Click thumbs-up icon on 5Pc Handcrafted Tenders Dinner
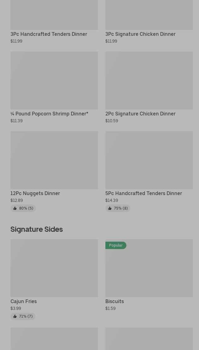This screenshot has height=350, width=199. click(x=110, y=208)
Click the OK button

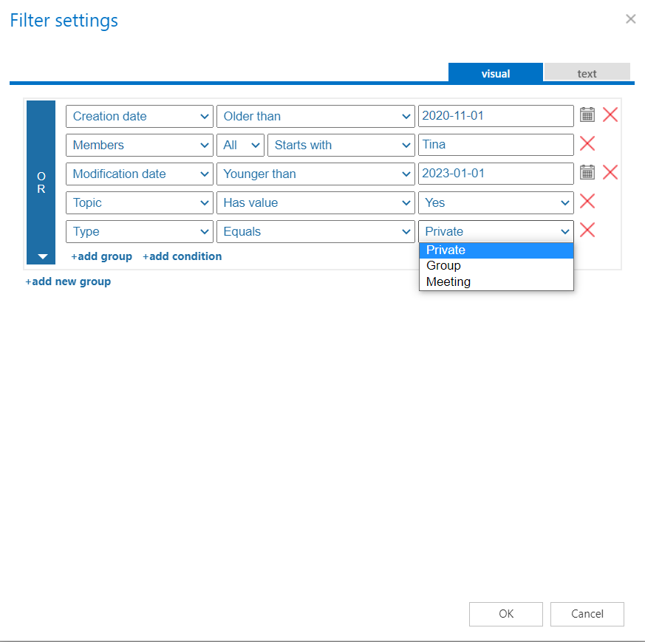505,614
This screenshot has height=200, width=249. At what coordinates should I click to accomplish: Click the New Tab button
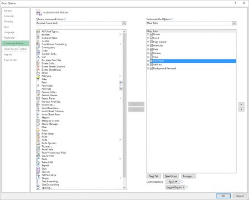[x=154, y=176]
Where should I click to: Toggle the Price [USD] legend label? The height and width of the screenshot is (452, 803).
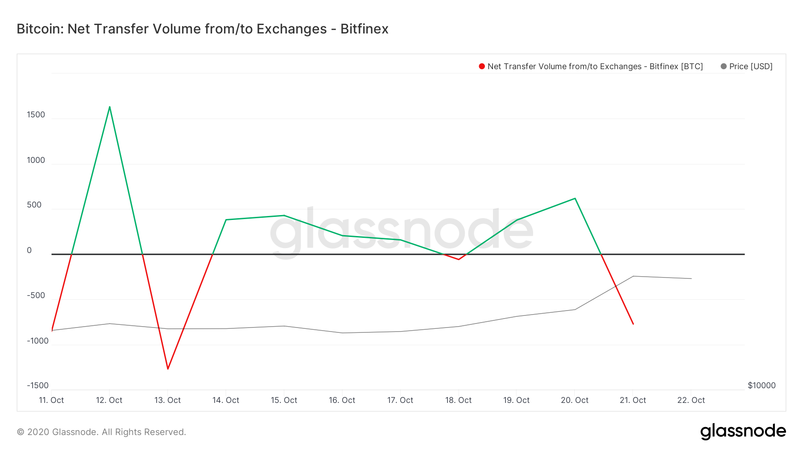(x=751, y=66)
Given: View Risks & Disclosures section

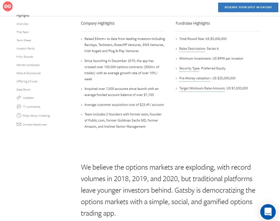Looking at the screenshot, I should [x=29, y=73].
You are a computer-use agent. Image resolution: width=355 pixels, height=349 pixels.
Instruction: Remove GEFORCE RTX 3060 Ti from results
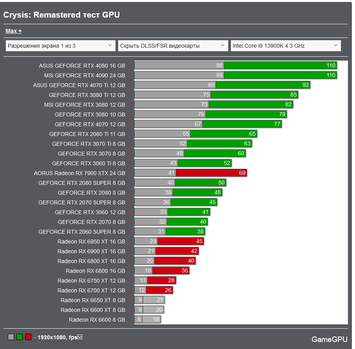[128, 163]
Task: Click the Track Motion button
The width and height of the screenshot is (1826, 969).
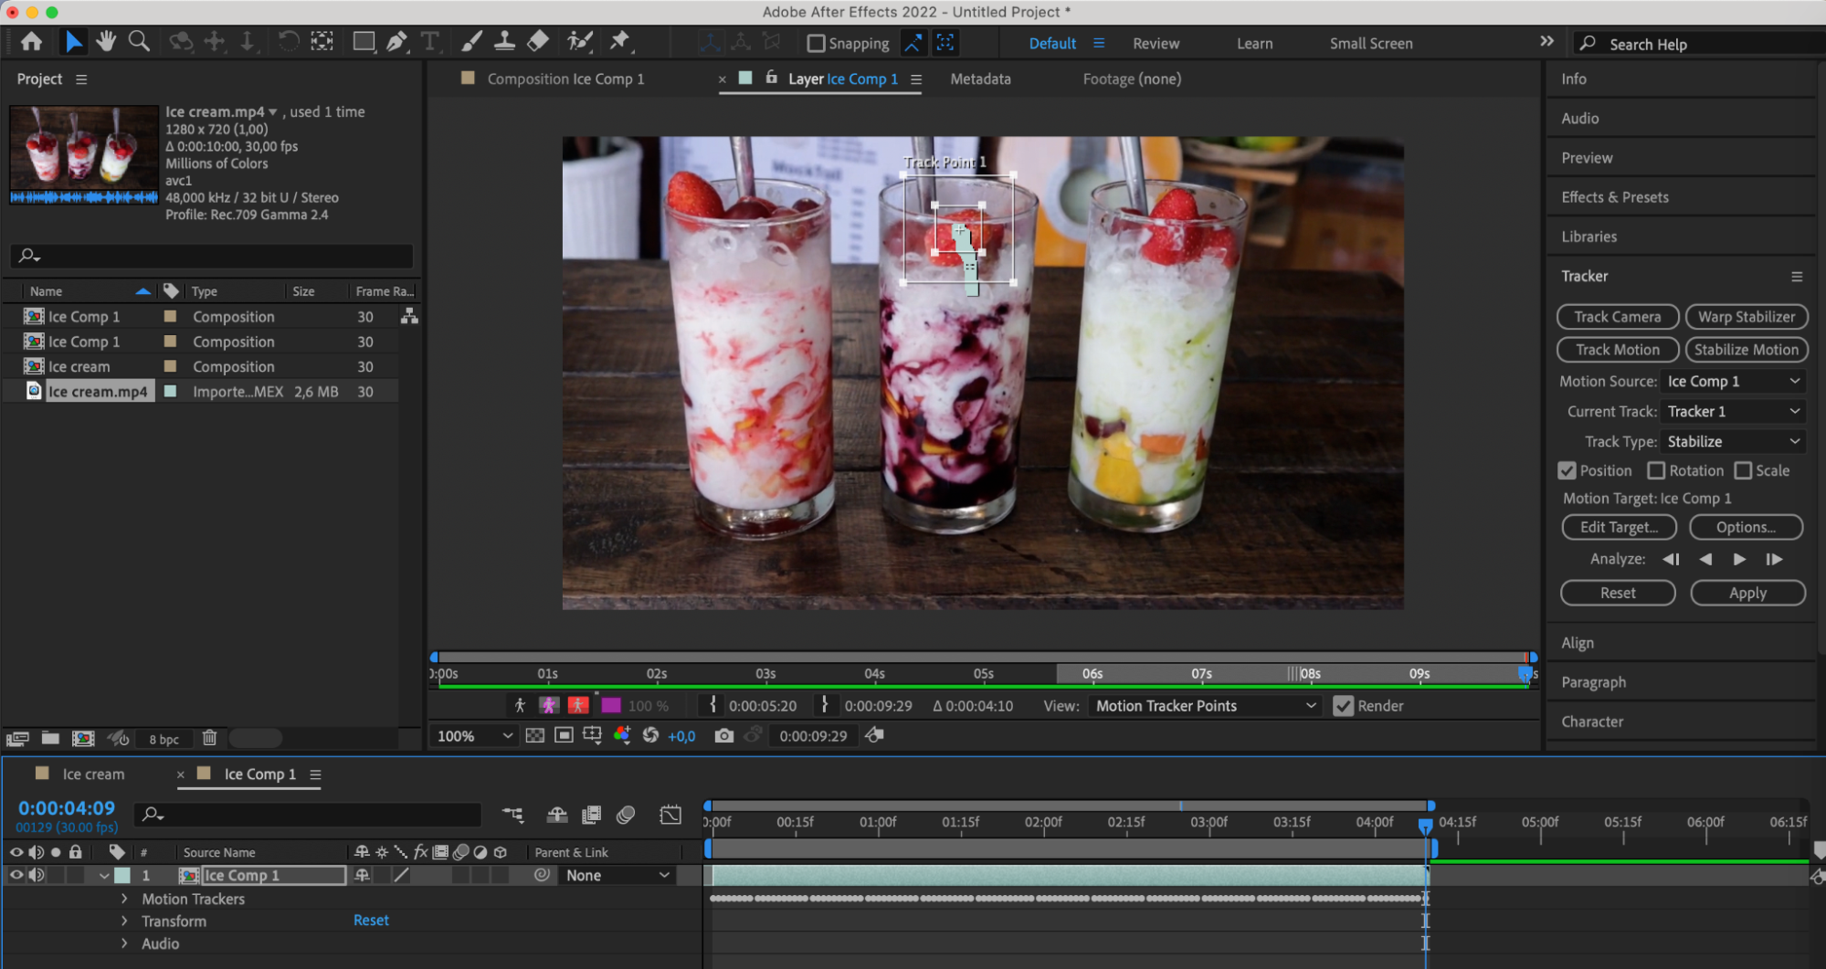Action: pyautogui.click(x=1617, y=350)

PROBLEM TO SOLVE:
Retype every entry exactly as written, but omit the pictures.

FINISHED EXERCISE:
Click thumbs-up icon on 5Pc Handcrafted Tenders Dinner
This screenshot has height=350, width=199. click(x=110, y=208)
Click the OK button

505,614
This screenshot has height=200, width=249. At what coordinates should I click to accomplish: Click the New Tab button
[x=154, y=176]
Where should I click to: Toggle the Price [USD] legend label? The height and width of the screenshot is (452, 803).
(x=751, y=66)
Given: View Risks & Disclosures section

Looking at the screenshot, I should [x=29, y=73].
You are a computer-use agent. Image resolution: width=355 pixels, height=349 pixels.
Instruction: Remove GEFORCE RTX 3060 Ti from results
[128, 163]
Task: Click the Track Motion button
The width and height of the screenshot is (1826, 969).
Action: pyautogui.click(x=1617, y=350)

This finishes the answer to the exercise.